> **Trecho citado**:
----------
Por Najar Tubino
Da Carta Maior
O assentamento de Milagres não é um projeto de resistência armada. Muito pelo contrário, é totalmente pacífico. Na verdade, é o primeiro assentamento do país totalmente saneado, que usa a água das casas e da fossa, depois de tratada para irrigar vários tipos de plantio: mamão, milho, pimenta, forrageiras para os animais.
Talvez seja o único no mundo. Não tem muriçoca, mosquito, barata, não tem água empoçada no inverno, foi implantado totalmente pela comunidade, que construiu desde as valas para os canos até a estação de tratamento. Um projeto desenvolvido pelo professor Miguel Ferreira, da Universidade Federal Rural do Semiárido (Unifersa), antiga Escola Superior de Agronomia de Mossoró.
A Chapada do Apodi conta com 15 assentamentos do INCRA e pelo menos maisimplantados pelo governo do Estado, através do crédito fundiário.
Certamente é a região com o maior número de assentamentos do país. Ao mesmo tempo, ainda apresenta aquele quadro deprimente de barracos na beira da estrada, com centenas de famílias aguardando pela posse da terra. Possui o maior acampamento do Movimento dos Sem Terra (MST) no país, o Edivan Pinto, com mais de mil famílias. No dia 25, todas as rotas da Caravana Agroecológica lá se encontraram para um ato de solidariedade. Na ocasião também participou João Pedro Stédile, da coordenação nacional do Movimento dos Sem Terra.
Quintal verde
A solidariedade é por conta das desapropriações e despejos iniciados pelo Departamento de Obras Contra a Seca (Dnocs) no chamado Projeto da Morte: um novo perímetro irrigado na bacia do rio Apodi, tendo a Barragem Santa Cruz como fornecedora de água.
Primeiro vou seguir com o trabalho realizado no Projeto Assentamento Milagres, a 18 km de Apodi, estrada de chão batido, caatinga totalmente seca. Milagres tem fartura de água, um poço profundo com três caixas que abastece as 28 casas, de 26 famílias e seus agregados – os filhos que já casaram. Movimentam 60 mil litros por dia nas casas, esta é uma das razões para o aproveitamento e reutilização da água doméstica.
----------
> **Dados fornecidos**:

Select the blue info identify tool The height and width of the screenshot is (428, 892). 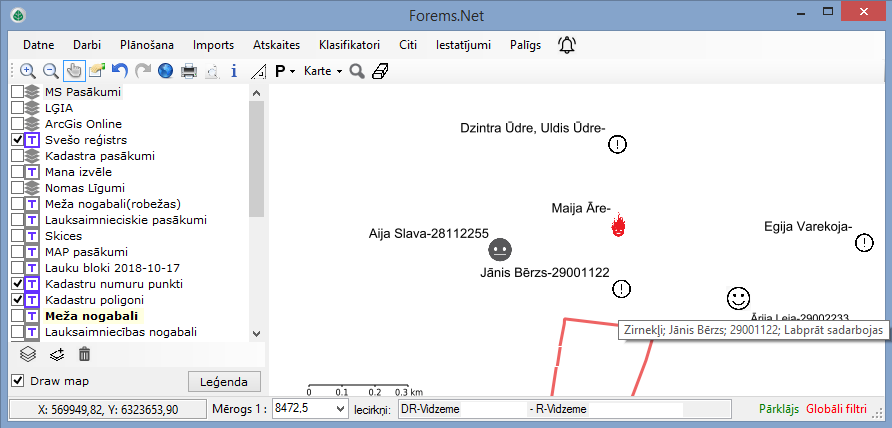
----------
> **Lista de tarefas**:
1. Segundo o trecho citado, quem desenvolveu o projeto implantado no assentamento de Milagres?
2. Por favor, transcreva sem alterações a parte do trecho citado que começa nas palavras "Certamente é a" e termina depois de "dos Sem Terra.".
A listagem não tem nenhum papel aqui.

> **Respostas por tarefa**:
1. O professor Miguel Ferreira, da Universidade Federal Rural do Semiárido (Unifersa).

2.
Certamente é a região com o maior número de assentamentos do país. Ao mesmo tempo, ainda apresenta aquele quadro deprimente de barracos na beira da estrada, com centenas de famílias aguardando pela posse da terra. Possui o maior acampamento do Movimento dos Sem Terra (MST) no país, o Edivan Pinto, com mais de mil famílias. No dia 25, todas as rotas da Caravana Agroecológica lá se encontraram para um ato de solidariedade. Na ocasião também participou João Pedro Stédile, da coordenação nacional do Movimento dos Sem Terra.